Outline of Loral 'Voluntary' Disclosure
Summary - Nature Loral's disclosure claims that the Independent Review and Extent of Issues Committee's activity raises three questions:
(1) Did Loral furnish China Great Wall Industry Corporation with "technical data";
(2) did Loral furnish China Great Wall Industry Corporation with a "defense service";
(3) did Loral furnish non-U.S. members of the Independent Review Committee with "technical data"
Identities and Addresses of List of all persons and organizations involved in the Independent Review Committee matter (Appendix B)
Individuals and Organizations
Export License Numbers
Licenses for the Intelsat VIIA satellite program.
There is no Technical Assistance Agreement authorizing Independent Review Committee activity.
Munitions List Items
Loral's disclosure that a central issue is whether the Independent Review Committee activities constituted a "defense service" in connection with a rocket.
Facts and Circumstances
An outline is presented of Loral's involvement in the Independent Review Committee activities.
Summary of Key Mistakes
Loral acknowledges it was a serious mistake to not seek prior State Department approval. Loral notes that Government Security Committee instructions regarding the need to seek advance State Department approval were not followed. Loral acknowledges that the export control briefing at first Independent Review Committee meeting was deficient, and that the Preliminary Report was sent to China Great Wall Industry Corporation without any review by Loral export control staff.

◆ Data for this exercise ◆
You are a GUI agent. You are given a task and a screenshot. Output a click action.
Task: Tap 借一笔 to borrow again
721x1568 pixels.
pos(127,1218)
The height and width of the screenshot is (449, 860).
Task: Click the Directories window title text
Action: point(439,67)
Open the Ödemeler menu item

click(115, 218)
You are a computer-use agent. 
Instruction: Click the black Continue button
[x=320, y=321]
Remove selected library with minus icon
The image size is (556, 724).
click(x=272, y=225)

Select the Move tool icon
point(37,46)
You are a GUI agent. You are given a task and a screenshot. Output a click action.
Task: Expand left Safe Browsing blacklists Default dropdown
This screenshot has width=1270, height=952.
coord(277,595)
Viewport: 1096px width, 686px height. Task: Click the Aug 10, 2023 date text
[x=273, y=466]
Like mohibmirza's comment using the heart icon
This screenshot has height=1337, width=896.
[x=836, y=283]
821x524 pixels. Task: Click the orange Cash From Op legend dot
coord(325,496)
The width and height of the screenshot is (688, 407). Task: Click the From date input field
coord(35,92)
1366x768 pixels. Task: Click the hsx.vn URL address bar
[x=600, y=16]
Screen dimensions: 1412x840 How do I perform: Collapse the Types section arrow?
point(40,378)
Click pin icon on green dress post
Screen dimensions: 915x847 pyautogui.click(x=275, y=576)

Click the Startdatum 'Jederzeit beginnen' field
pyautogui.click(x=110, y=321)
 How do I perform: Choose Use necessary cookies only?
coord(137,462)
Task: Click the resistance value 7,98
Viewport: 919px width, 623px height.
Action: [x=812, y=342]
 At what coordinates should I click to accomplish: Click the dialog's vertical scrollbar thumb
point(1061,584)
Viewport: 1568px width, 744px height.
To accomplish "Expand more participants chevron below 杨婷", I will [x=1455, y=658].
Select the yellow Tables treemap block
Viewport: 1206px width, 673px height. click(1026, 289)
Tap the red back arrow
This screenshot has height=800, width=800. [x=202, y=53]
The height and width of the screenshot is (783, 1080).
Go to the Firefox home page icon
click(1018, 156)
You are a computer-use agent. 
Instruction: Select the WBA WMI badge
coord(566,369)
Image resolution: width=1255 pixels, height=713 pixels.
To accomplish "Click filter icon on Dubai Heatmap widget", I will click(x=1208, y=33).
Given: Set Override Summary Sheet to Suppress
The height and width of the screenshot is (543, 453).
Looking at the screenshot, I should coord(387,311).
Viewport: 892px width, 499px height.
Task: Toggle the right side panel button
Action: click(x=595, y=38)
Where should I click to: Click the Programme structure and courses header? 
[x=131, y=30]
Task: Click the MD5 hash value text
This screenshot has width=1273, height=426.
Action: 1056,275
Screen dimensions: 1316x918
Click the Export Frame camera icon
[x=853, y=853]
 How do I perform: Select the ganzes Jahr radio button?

◆ Task list ◆
1) In the outline of Loral's disclosure, what was sent to China Great Wall Industry Corporation without any review by Loral export control staff?
2) Output the part of the rows that opens with the line containing "Tap the red back arrow" and closes with the line containing "coord(566,369)" as a JSON list of strings, one string per line, leaving out blank lines.

◆ Results by task ◆
1) The Preliminary Report.

2)
[
  "Tap the red back arrow",
  "This screenshot has height=800, width=800. [x=202, y=53]",
  "The height and width of the screenshot is (783, 1080).",
  "Go to the Firefox home page icon",
  "click(1018, 156)",
  "You are a computer-use agent. ",
  "Instruction: Select the WBA WMI badge",
  "coord(566,369)"
]